Rewrite the stretch of the indenture excerpt from "For purposes of" through "to another Person.", putting "Affiliates" wherever "Subsidiaries" appears.

● Extracted text
* * *

For purposes of this Section 8.02, the sale, conveyance, transfer or lease of all or substantially all of the assets of one or more Subsidiaries of the Company to another Person, which assets, if held by the Company instead of such Subsidiaries, would constitute all or substantially all of the properties and assets of the Company on a consolidated basis, shall be deemed to be the sale, conveyance, transfer or lease of all or substantially all of the properties and assets of the Company to another Person.
Section 8.03 Successor Company to Be Substituted. In case of any such consolidation, merger, sale, conveyance, transfer or lease and upon the assumption by the Successor Company, by supplemental indenture, executed and delivered to the Trustee and satisfactory in form to the Trustee, of the due and punctual payment of the principal (including the Redemption Price or the Fundamental Change Repurchase Price, if applicable) of and accrued and unpaid interest (including Special Interest, if any) on, all of the Notes and the due and punctual performance of all of the covenants and conditions of the Indenture to be performed by the Company, such Successor Company shall succeed to and, except in the case of a lease of all or substantially all of the Company’s assets, be substituted for the Company, with the same effect as if it had been named herein as the party of the first part. Such Successor Company thereupon may cause to be signed, and may issue either in its own name or in the name of the Company any or all of the Notes issuable hereunder which theretofore shall not have been signed by the Company and delivered to the Trustee; and, upon the written order of such Successor Company instead of the Company (in the form of a Company Order) and subject to all the terms, conditions and
limitations in the Indenture prescribed, the Trustee shall authenticate and shall deliver, or cause to be authenticated and delivered, any Notes that previously shall have been signed and delivered by the Officers of the Company to the Trustee for authentication, and any Notes that such Successor Company thereafter shall cause to be signed and delivered to the Trustee for that purpose. All the Notes so issued shall in all respects have the same legal rank and benefit under the Indenture as the Notes theretofore or thereafter issued in accordance with the terms of the Indenture as though all of such Notes had been issued at the date of the execution hereof. In the event of any such consolidation, merger, sale, conveyance or transfer (but not in the case of a lease), upon compliance with this Article 8 the Person named as the “Company” in the first paragraph of this Supplemental Indenture (or any successor that shall thereafter have become such in the manner prescribed in this Article 8) may be dissolved, wound up and liquidated at any time thereafter and, except in the case of a lease, such Person shall be released from its liabilities as obligor and maker of the Notes and from its obligations under the Indenture.

* * *

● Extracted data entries
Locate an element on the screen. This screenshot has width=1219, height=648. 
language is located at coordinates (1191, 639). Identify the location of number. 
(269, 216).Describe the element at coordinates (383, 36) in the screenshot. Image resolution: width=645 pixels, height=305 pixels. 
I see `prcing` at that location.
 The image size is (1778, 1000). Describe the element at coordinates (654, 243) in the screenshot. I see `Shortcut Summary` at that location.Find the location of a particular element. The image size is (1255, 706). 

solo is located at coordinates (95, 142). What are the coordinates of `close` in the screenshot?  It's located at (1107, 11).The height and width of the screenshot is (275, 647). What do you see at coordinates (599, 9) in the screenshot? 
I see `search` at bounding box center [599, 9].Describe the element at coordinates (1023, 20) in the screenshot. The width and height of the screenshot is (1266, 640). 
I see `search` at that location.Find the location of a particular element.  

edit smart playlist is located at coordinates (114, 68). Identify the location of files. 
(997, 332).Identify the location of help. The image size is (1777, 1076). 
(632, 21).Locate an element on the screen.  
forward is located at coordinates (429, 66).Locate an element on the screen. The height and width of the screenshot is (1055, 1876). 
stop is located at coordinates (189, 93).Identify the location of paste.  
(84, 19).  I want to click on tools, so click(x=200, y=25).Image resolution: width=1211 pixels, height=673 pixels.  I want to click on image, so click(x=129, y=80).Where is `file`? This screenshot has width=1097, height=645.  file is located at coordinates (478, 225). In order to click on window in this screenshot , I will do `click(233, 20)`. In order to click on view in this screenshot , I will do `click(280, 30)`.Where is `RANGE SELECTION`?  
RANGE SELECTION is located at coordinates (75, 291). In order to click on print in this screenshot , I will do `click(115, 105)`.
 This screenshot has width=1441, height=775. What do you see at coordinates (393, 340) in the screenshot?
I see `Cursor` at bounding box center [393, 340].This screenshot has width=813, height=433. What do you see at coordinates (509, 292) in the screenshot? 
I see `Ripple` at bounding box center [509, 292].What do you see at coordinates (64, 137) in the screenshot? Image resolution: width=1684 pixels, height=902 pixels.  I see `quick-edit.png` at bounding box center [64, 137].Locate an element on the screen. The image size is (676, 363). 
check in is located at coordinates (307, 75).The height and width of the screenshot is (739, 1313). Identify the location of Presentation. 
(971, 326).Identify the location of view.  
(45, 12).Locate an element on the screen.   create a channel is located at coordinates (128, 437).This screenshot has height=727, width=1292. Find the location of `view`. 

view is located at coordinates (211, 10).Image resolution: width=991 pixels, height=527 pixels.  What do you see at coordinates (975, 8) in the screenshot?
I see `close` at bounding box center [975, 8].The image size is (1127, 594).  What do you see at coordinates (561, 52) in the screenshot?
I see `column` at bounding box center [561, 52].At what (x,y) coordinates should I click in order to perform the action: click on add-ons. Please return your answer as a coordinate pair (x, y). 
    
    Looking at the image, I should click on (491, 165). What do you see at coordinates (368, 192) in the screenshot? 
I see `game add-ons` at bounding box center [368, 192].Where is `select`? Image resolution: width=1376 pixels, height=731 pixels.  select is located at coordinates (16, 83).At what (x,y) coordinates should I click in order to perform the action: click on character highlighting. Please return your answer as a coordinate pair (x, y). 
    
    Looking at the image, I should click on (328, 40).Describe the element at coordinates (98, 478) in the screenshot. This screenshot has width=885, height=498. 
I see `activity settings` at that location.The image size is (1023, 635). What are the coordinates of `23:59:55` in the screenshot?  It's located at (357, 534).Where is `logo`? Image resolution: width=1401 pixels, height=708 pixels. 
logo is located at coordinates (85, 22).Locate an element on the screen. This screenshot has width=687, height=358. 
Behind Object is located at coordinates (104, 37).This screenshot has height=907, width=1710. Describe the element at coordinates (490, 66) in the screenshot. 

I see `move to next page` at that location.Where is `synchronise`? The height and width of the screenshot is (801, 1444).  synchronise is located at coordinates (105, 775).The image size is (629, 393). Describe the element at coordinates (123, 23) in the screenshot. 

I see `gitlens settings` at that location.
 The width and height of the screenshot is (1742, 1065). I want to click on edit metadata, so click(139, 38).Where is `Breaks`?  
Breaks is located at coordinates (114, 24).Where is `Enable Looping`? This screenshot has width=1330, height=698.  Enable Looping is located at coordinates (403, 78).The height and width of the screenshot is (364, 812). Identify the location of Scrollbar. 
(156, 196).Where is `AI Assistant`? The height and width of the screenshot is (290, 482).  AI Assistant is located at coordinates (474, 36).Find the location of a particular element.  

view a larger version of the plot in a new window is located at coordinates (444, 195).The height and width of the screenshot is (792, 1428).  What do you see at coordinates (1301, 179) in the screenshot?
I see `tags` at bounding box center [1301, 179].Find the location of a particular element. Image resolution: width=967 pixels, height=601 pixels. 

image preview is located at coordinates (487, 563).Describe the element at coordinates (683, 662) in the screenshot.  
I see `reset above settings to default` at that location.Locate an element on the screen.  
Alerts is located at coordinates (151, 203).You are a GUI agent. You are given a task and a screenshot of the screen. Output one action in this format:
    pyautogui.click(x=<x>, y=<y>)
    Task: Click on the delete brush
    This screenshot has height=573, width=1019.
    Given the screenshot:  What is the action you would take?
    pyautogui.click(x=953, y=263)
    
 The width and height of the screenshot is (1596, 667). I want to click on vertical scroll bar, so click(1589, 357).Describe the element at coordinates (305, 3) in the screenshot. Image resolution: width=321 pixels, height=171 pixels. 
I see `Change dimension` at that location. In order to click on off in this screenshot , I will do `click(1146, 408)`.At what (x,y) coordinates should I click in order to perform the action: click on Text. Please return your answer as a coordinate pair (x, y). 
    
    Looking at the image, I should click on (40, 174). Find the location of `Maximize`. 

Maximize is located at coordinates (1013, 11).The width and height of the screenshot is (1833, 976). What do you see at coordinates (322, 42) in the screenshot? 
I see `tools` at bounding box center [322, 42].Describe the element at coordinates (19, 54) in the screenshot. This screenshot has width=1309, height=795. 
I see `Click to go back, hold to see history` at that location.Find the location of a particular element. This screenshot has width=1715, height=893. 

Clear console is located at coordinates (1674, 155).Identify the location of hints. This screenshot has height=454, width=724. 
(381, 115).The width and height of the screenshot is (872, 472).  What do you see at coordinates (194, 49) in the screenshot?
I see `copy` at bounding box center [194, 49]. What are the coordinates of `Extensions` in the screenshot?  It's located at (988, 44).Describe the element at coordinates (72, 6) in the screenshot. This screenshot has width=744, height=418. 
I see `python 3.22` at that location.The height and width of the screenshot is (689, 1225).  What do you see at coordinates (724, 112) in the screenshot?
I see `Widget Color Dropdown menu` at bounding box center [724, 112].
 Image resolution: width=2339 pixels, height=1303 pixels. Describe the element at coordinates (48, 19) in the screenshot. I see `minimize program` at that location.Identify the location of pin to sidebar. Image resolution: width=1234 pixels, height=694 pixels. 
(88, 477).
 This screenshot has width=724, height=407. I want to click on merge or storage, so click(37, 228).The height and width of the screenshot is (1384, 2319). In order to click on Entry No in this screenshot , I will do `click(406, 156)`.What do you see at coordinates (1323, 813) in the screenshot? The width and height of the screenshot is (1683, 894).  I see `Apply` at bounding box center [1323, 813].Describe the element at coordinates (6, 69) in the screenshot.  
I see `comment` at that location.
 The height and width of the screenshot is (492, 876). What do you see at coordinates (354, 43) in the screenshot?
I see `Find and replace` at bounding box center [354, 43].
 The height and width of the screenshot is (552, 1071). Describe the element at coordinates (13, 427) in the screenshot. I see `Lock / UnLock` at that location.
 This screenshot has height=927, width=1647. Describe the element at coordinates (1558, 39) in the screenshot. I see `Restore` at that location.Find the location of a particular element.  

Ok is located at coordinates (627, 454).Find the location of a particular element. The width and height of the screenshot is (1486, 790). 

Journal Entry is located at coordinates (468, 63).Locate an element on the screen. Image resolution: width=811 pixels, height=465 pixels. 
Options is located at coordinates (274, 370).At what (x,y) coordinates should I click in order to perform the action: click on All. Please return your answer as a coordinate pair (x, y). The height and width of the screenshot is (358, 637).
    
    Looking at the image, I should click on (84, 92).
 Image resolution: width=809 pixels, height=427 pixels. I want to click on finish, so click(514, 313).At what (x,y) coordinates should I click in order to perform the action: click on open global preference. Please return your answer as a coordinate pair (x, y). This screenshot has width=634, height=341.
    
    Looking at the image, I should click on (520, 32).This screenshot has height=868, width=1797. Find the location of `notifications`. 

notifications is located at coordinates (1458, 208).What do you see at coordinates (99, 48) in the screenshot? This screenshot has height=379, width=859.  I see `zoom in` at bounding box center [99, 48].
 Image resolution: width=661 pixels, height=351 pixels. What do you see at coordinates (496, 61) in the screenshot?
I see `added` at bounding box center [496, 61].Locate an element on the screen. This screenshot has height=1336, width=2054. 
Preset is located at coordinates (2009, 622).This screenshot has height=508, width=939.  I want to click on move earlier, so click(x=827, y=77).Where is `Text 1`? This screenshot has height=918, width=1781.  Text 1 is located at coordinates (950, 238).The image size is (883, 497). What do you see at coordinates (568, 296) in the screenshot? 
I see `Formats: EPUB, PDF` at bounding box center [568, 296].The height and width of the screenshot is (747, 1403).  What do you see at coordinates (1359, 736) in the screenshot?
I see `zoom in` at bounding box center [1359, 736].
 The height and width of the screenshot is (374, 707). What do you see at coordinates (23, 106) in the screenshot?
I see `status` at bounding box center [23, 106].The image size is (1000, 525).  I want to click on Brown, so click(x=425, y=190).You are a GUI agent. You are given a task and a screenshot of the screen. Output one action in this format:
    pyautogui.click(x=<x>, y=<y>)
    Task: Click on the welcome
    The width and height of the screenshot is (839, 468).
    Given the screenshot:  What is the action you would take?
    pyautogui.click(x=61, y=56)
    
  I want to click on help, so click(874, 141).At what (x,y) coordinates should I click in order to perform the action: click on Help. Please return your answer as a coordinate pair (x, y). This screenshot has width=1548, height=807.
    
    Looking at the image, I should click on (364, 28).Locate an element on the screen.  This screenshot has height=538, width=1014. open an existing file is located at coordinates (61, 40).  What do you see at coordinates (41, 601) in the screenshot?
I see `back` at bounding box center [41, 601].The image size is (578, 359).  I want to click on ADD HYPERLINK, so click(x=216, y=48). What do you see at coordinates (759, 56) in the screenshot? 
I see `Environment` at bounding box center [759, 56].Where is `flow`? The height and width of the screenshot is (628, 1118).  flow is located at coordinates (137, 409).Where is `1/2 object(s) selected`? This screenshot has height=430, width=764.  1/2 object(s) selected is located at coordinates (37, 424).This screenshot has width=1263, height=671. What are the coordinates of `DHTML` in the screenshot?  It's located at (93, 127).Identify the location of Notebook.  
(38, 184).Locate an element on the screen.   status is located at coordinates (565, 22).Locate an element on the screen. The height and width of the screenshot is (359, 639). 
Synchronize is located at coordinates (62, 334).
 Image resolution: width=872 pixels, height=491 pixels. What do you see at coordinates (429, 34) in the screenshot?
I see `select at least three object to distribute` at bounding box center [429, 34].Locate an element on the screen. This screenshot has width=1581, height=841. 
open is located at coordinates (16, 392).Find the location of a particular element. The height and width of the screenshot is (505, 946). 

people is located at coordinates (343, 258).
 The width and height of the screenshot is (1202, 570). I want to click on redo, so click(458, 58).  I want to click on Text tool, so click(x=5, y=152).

* * *

● Complete answer
For purposes of this Section 8.02, the sale, conveyance, transfer or lease of all or substantially all of the assets of one or more Affiliates of the Company to another Person, which assets, if held by the Company instead of such Affiliates, would constitute all or substantially all of the properties and assets of the Company on a consolidated basis, shall be deemed to be the sale, conveyance, transfer or lease of all or substantially all of the properties and assets of the Company to another Person.